In the end data model of git is its killer feature because it gives me tools to deal with hard problems and do it efficiently.
I always feel that complaints like the one you’re replying to aren’t thought through. The simple follow up is: how would you do it better? There’s no better way. You only need to look at the complicated part of git for very complicated things. If you think about it, commits and branches are incredibly simple relative to what’s actually happening (when it comes to working with them, that is). Listening to old folks talk about pre-git version control gives me appreciation for just how good it is.
There are a few fixes I would make, but only a handful would be significant to everyday usage, none would involve fundamentally changing the underlying data model. The biggest would probably be to make all commits required to be made onto branches and either embed the data of what branch created a commit into the commit itself, or have a separate data store of branch-to-commit info, which would allow for "branches as a series of commits" to be a first class citizen besides "branches as references to a commit". Maybe add git notes-esque support for editable metadata on the branch, where you could put information that currently would be stored in some pull request management system.

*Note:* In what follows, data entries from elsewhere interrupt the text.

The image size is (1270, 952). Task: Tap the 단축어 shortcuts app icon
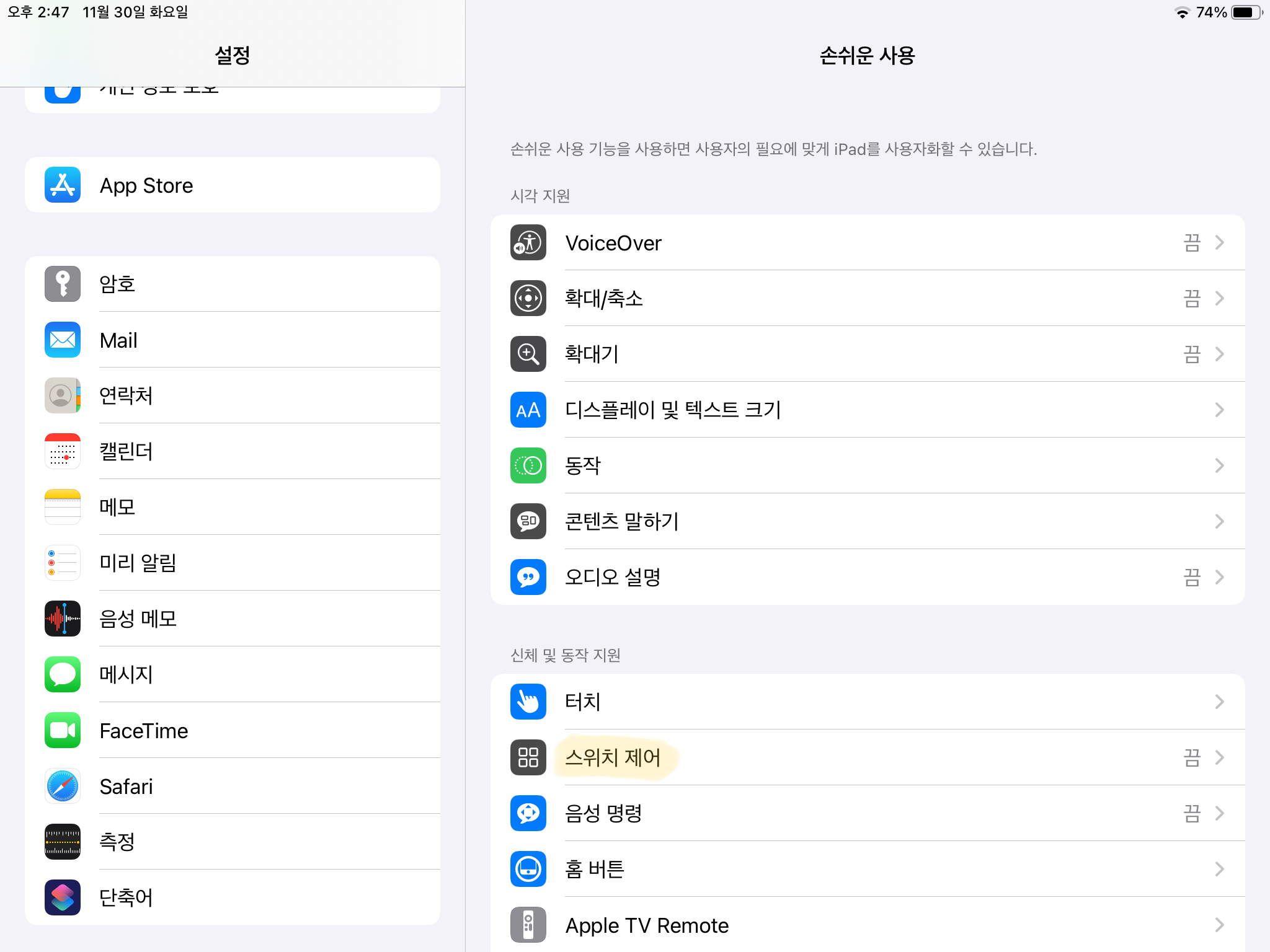pos(63,897)
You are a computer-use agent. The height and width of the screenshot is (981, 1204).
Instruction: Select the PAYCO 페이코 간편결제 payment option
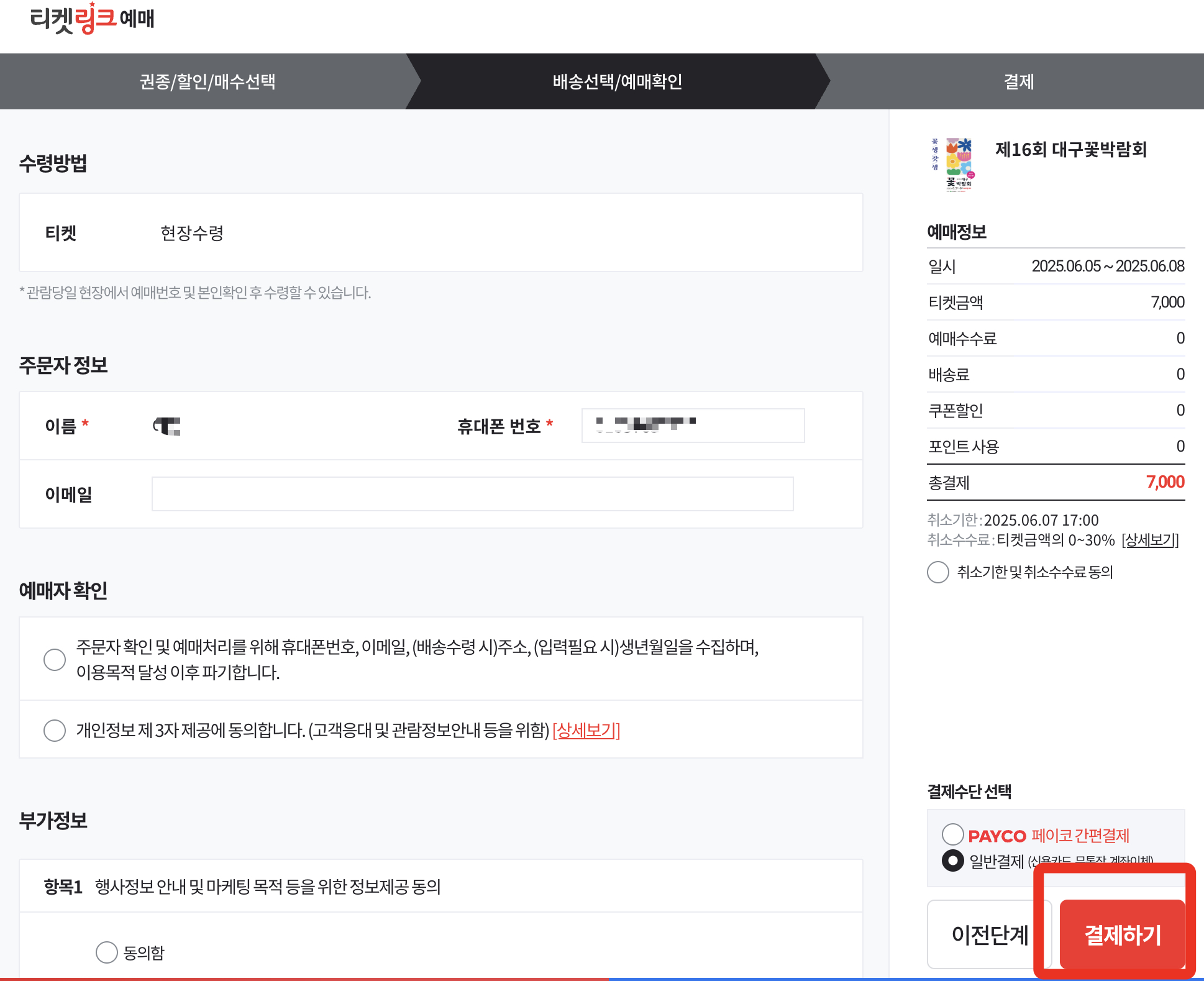point(952,835)
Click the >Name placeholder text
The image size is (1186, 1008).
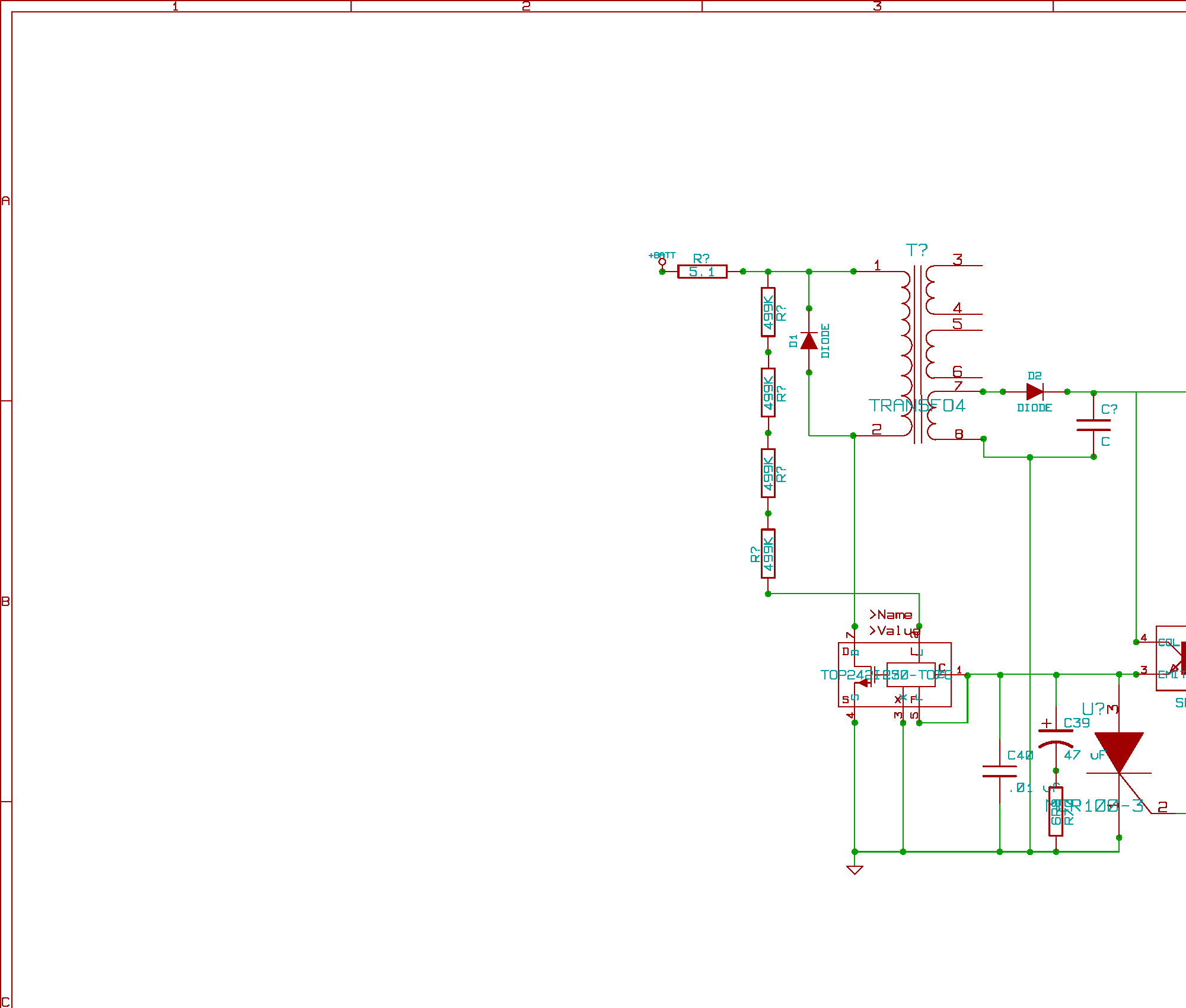891,615
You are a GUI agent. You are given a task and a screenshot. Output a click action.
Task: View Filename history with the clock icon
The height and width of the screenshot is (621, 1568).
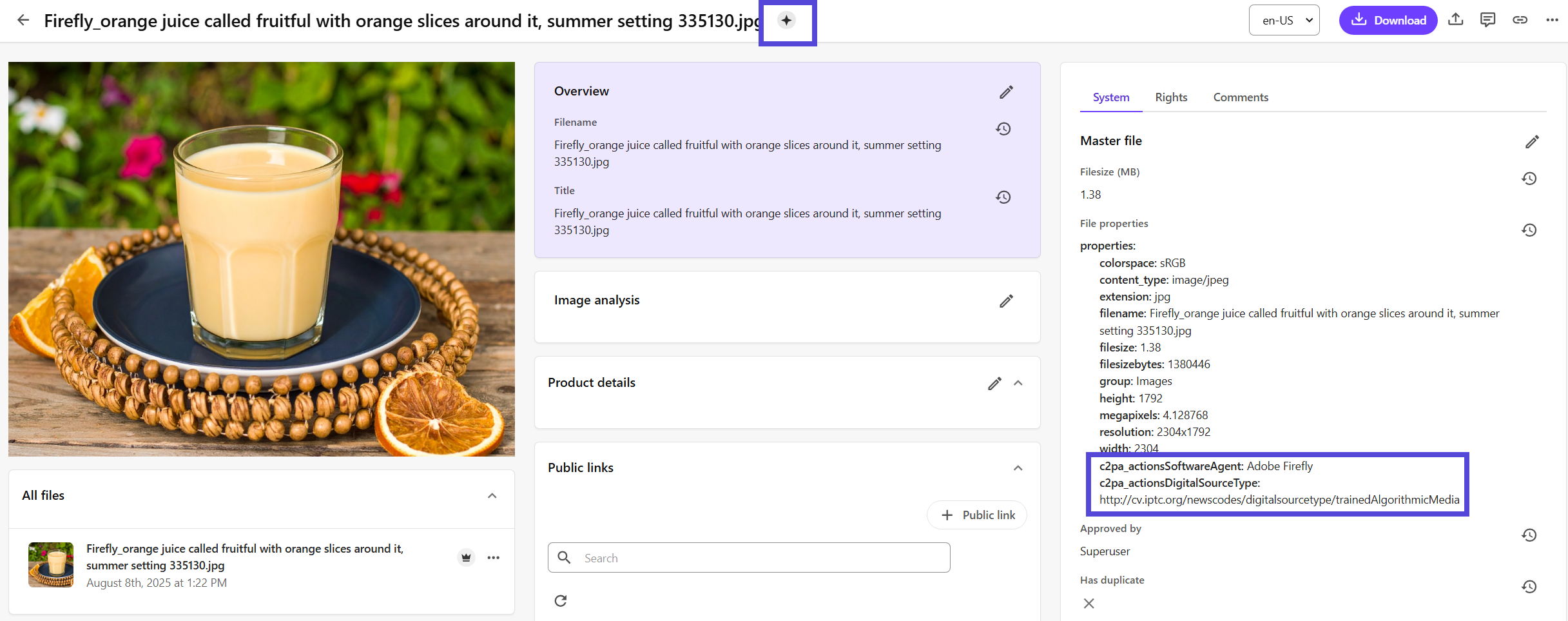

The data regarding what branch a commit was made is available. It’s all available if you dig deep enough.
What you’re talking about sounds like the work of a git visualization tool made for fixing problems. I do love a repo viz where I can see the tree of branches for helping me understand where something went wrong. The surface level stuff people use day to day is as simple as it needs to be.
You can't identify the set of commits I and H (specifically, commits made under a given branch) without knowing (external to the information stored in commits normally) that branch2 branched off of branch1.
In short: I don’t know where, but I do know that it’s in there.
My logic is that I’ve used tools that viz what you’re talking about. They actually have much prettier versions of the (admittedly very nice, thank you) drawing you made. Bitbucket has one. These viz would be impossible to make without the info.
I read the git manual a couple of years ago. (All except the plumbing chapters.) There are commands that unveil deeper and deeper into whatever you’re querying, and it was in there somewhere. Give it a look. It’s a very nice manual. I read the whole thing (minus the plumbing) in less than 4 hours.
If I had to guess, I would say git reflog is involved.
My example was actually flawed. You can generate that information by iterating through all the heads, and then working backwards to the first commit that is reachable by another head. The better question, that Git actually can't answer, is whether E, F, and G were made under branch1 or branch2. Reflog could answer the question, but reflog is local only, and at least in theory temporary.
In the end data model of git is its killer feature because it gives me tools to deal with hard problems and do it efficiently.